Michael Jackson: Am Pranger
Es war ein demütigendes Medienspektakel: Als Michael Jackson 2004 des Kindesmissbrauchs angeklagt wurde, geriet die anschließende Verhandlung zum Schauprozess - mit überraschendem Ausgang.
Bilder, die den Atem stocken ließen. Und für die man sich irgendwie fremdschämte: Michael Jackson in Handschellen; Michael Jackson, der nach einem Schwächeanfall mit Blaulicht abtransportiert wird; und Michael Jackson, der im Pyjama vor dem Richter erscheint und wegen eines Spinnenbisses um Vertagung bittet.
Zimperlich waren die Medienvertreter nicht. Im Gegenteil, der Prozess, dem sich Michael Jackson vor dem Santa Barbara County Courthouse stellen musste, geriet zur Freakshow und scheinheiligen Abrechnung, deren Details nicht unappetitlich genug sein können, um sie nicht umgehend – und gerne auch hämisch kommentiert – in die Welt hinaus zu posaunen. Tenor: Er hat’s also doch getan, wir wussten es ja schon immer. Ein Klima der Vorverurteilung, in dem man um die Unabhängigkeit von Justitia furchten musste. Und ein Prozess, der Jackson vermutlich, trotz des für ihn glimpflichen Ausgangs, das moralische Rückgrat gebrochen hat.
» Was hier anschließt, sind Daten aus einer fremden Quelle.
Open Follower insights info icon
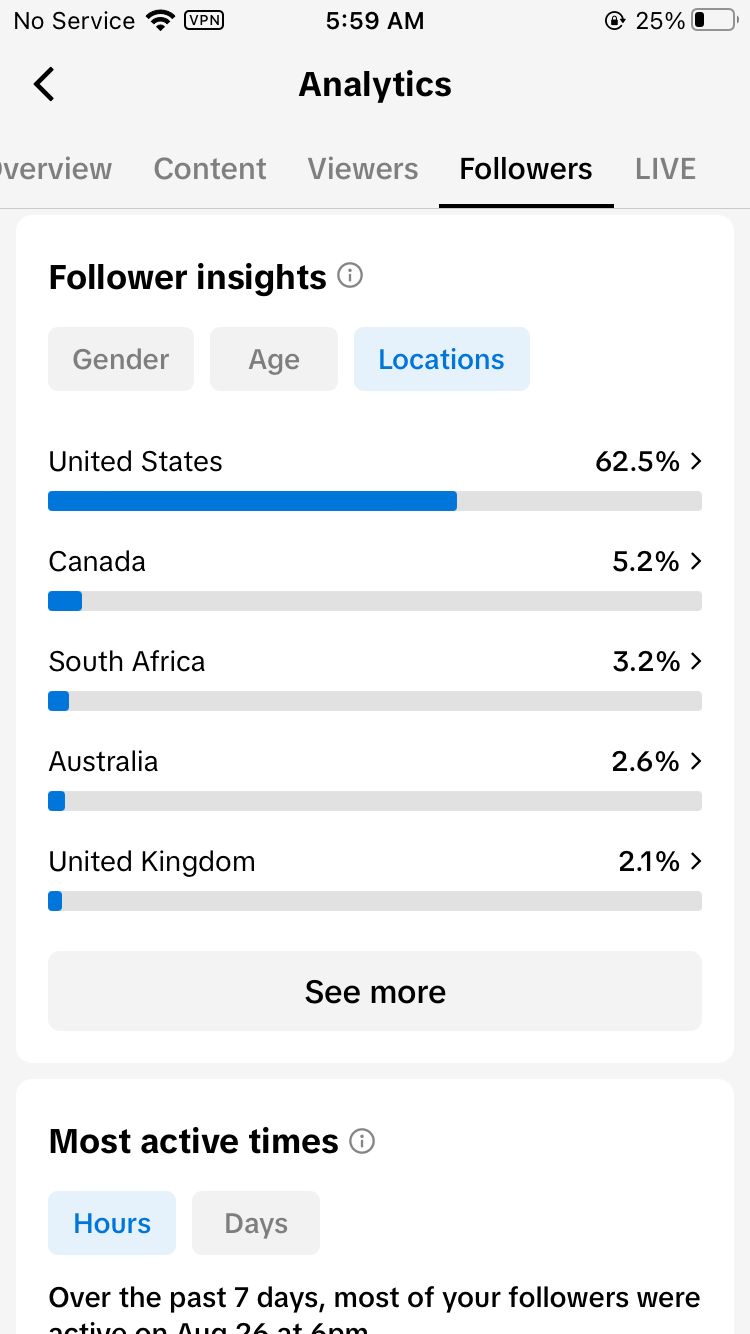 click(x=350, y=275)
Wie kam es dazu? Seit der Chandler-Affäre von 1993 waren die Gerüchte um Jacksons augenfällige Kinderliebe nie ganz verstummt. Und Staatsanwalt Tom Sneddon, der mit seinem ersten Versuch, Jackson der Pädophilie zu überführen, 1993 gescheitert war, wartete nun auf eine neue Gelegenheit. Die kam, als Jackson 2002 dem britischen Klatschreporter Martin Bashir auf den Leim ging. Auf der Neverland-Ranch durfte dieser Material für eine Dokumentation drehen und Interviews führen. Jackson plauderte arglos über seinen Umgang mit Kindern, zeigte sich mit ihnen händchenhaltend und bestätigte, dass sie in seinem Bett schlafen. Fatal, denn Bashir schöpfte das Sensationspotenzial seines Materials voll aus. 2003 sendete die BBC den Film unter dem Titel „Living With Michael Jackson“. Das Werk wurde auch in Kalifornien ausgestrahlt. Sneddon witterte seine Chance.
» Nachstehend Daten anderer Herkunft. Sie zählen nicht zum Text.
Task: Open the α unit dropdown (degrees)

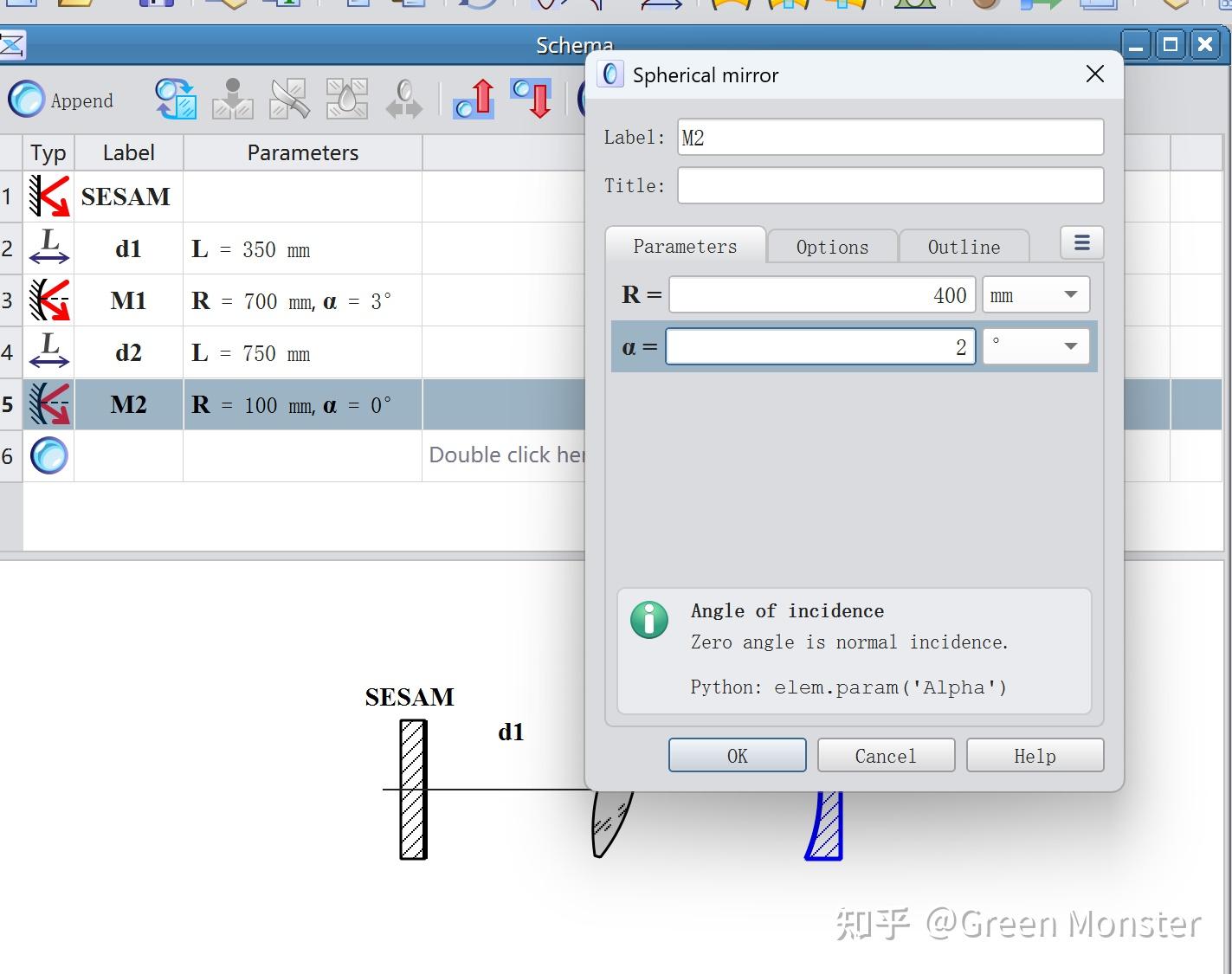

Am 20. November 2003 erließ er Haftbefehl gegen Jackson, zudem wurde Neverland durchsucht. Zwar kam der Sänger gegen Kaution wieder frei, die Bilder seiner Verhaftung aber gingen um die Welt. Am 22. April 2004 kam es zur offiziellen Anklage, und Anfang 2005 begann nach diversen Voranhörungen die Hauptverhandlung. Peinlich: Schon am ersten Sitzungstag wurde Jackson vom Richter wegen seines unpünktlichen Erscheinens gerügt. 14 Prozesswochen lang verfolgte die Welt das Geschehen, und außerhalb der Fangemeinde glaubte kaum einer, dass die zwölf Geschworenen Jackson freisprechen würden.
Am 13. Juni 2005 aber geschah genau dies – Freispruch in allen zehn Anklagepunkten. Wie sich zeigte, standen die Indizien gegen Jackson auf wackeligen Füßen, verwickelten sich Zeugen in Widersprüche und hatten auch die belastenden Aussagen des 15-jährigen, krebskranken Gavin Arvizo den Angeklagten nicht zweifelsfrei überführen können.
Nach dem Freispruch jubelten Jackson-Fans weltweit. Der Angeklagte aber verließ Kalifornien und tauchte unter. Er ahnte, dass er nur einen Pyrrhussieg errungen hatte.